PITTSBURGH PENGUINS: Did you not read what we wrote all the way up at the top? It’s Crosby. He just passed Lemieux. And Malkin’s not far behind.
SAN JOSE SHARKS: Here’s a fun one. Had Patrick Marleau stayed with the Sharks, he would be both the all-time and active leader in post-season scoring for the franchise. However, his departure means he only holds the former mark, having scored 120 playoff points while in San Jose. Now, that said, a good run — and we’re talking really good — by a returning Joe Thornton could see the lead change hands. He’s 15 points back of Marleau for top spot.
ST. LOUIS BLUES: Brett Hull holds down first place in the Blues’ post-season record book having scored 117 points during his tenure in St. Louis, but doesn’t this feel like a record that Vladimir Tarasenko can eventually break?

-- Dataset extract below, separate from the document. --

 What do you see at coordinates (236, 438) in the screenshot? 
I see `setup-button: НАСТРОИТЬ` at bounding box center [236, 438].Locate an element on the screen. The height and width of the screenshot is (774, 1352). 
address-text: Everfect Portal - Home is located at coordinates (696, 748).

He’s at 32 points right now, but it’s hard not to think the Tarasenko-led Blues could eventually make a deep run that would help him rocket up this list. There’s a lot of career left there.
TAMPA BAY LIGHTNING: These playoffs have seen Crosby take over the Penguins lead, Forsberg move into top spot for the Predators and, if Tampa Bay makes the deep run many are expecting, the Lightning post-season scoring record could fall, too. At present, Martin St-Louis is No. 1 all-time for Tampa Bay with 68 points, but Nikita Kucherov has 51 points of his own. Not too hard to envision the Lightning getting to the final or winning the Stanley Cup on the strength of another 18 points from Kucherov, is it? He has nine in four games already.

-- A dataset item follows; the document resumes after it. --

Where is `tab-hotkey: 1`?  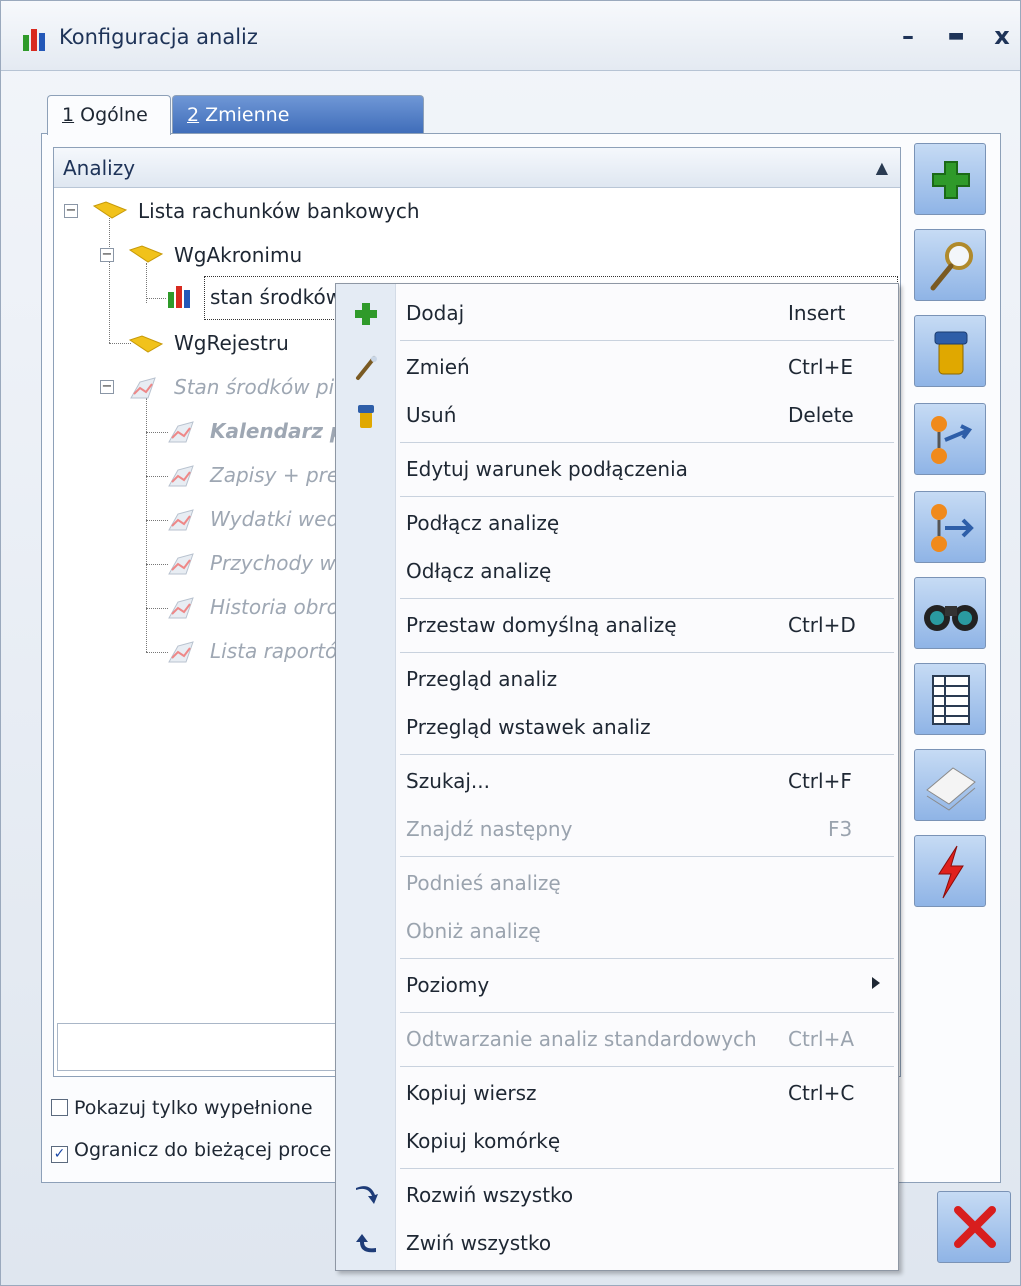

TORONTO MAPLE LEAFS: James van Riemsdyk is the active leader with 12 points, but in the interest of looking at this from a franchise-player viewpoint, let’s consider what Auston Matthews would need to do to pass Doug Gilmour’s 77 points for the top spot in playoff scoring. Right now, Matthews has six post-season points, so another eight playoff appearances with about eight points per post-season would push him past Gilmour. Seems well within reach, no?
VANCOUVER CANUCKS: Daniel Sedin scored 71 points in the post-season throughout his career. Henrik Sedin is getting set to skate away with 78 playoff points to his name. But sure enough, this is one of those rare records neither of the Sedins hold. Instead, it’s Trevor Linden, who scored 95 playoff points for the Canucks, who sits atop the list. It turns out Alexander Edler is the next-best active scorer with 31 points, and Bo Horvat is third-best with four points.

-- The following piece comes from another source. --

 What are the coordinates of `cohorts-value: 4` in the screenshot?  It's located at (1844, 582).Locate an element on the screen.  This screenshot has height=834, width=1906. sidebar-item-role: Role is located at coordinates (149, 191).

VEGAS GOLDEN KNIGHTS: This one is ever-changing and could switch on a near game-to-game basis at this point. Right now, Reilly Smith holds the lead, having scored three points in Vegas’ sweep of Los Angeles. But there are five players tied with two points apiece and another seven with at least one point. It’s anyone’s record for the taking! (Except for maybe Tomas Tatar, who has gone from deadline pickup to healthy scratch.)
WASHINGTON CAPITALS: Alex Ovechkin took over the Capitals’ playoff scoring lead during the 2015-16 post-season — his 73rd point passing Dale Hunter’s former 72-point record — and has only built on it since. He has scored seven goals and 12 points in his past 16 playoff games. The only real threat to his record for the time being is Nicklas Backstrom, who is 14 points back. And just about the only way Backstrom will pass Ovechkin is if the Russian superstar decides he wants to head to the KHL after his current contract.
WINNIPEG JETS: Entering the playoffs, the franchise had a three-way tie for top post-season scorer between Pascal Dupuis, Keith Tkachuk and current Jet Bryan Little. Little has since moved ahead of Dupuis and Tkachuk, but only into an even larger tie. Right now, six players (!) are tied at four points, including Little, Blake Wheeler, Mark Scheifele, Patrik Laine, Dustin Byfuglien and Tyler Myers. Like the Golden Knights’ franchise leader, this one is going to take a full post-season or more to sort out.